Transcribe each record precisely; images stay out.

(Beginning of DATASET EXCERPTS)

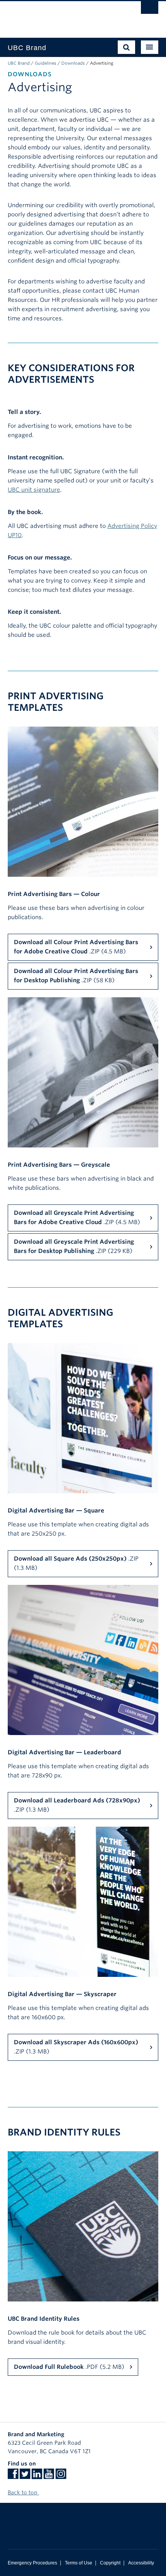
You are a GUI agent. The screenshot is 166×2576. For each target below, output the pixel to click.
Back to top (23, 2492)
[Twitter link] (25, 2476)
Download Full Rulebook (69, 2366)
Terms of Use (78, 2563)
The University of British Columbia (60, 15)
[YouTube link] (49, 2476)
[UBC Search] (149, 9)
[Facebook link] (13, 2476)
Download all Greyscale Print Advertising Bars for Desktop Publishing (74, 1246)
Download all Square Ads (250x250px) (76, 1563)
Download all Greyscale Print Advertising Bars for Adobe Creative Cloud (77, 1217)
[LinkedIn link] (37, 2476)
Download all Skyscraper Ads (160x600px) (76, 2047)
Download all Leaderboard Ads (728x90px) (77, 1805)
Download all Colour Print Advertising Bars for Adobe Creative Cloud (76, 947)
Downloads (73, 63)
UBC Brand (19, 63)
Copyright (110, 2563)
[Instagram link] (61, 2476)
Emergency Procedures (32, 2563)
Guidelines (45, 63)
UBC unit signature (34, 489)
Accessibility (141, 2563)
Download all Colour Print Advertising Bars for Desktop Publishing (76, 976)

(End of DATASET EXCERPTS)

- **ANSWER**:
You are a GUI agent. The screenshot is 166×2576. For each target below, output the pixel to click.
Back to top (23, 2492)
[Twitter link] (25, 2476)
Download Full Rulebook (69, 2366)
Terms of Use (78, 2563)
The University of British Columbia (60, 15)
[YouTube link] (49, 2476)
[UBC Search] (149, 9)
[Facebook link] (13, 2476)
Download all Greyscale Print Advertising Bars for Desktop Publishing (74, 1246)
Download all Square Ads (250x250px) (76, 1563)
Download all Greyscale Print Advertising Bars for Adobe Creative Cloud (77, 1217)
[LinkedIn link] (37, 2476)
Download all Skyscraper Ads (160x600px) (76, 2047)
Download all Leaderboard Ads (728x90px) (77, 1805)
Download all Colour Print Advertising Bars for Adobe Creative Cloud (76, 947)
Downloads (73, 63)
UBC Brand (19, 63)
Copyright (110, 2563)
[Instagram link] (61, 2476)
Emergency Procedures (32, 2563)
Guidelines (45, 63)
UBC unit signature (34, 489)
Accessibility (141, 2563)
Download all Colour Print Advertising Bars for Desktop Publishing (76, 976)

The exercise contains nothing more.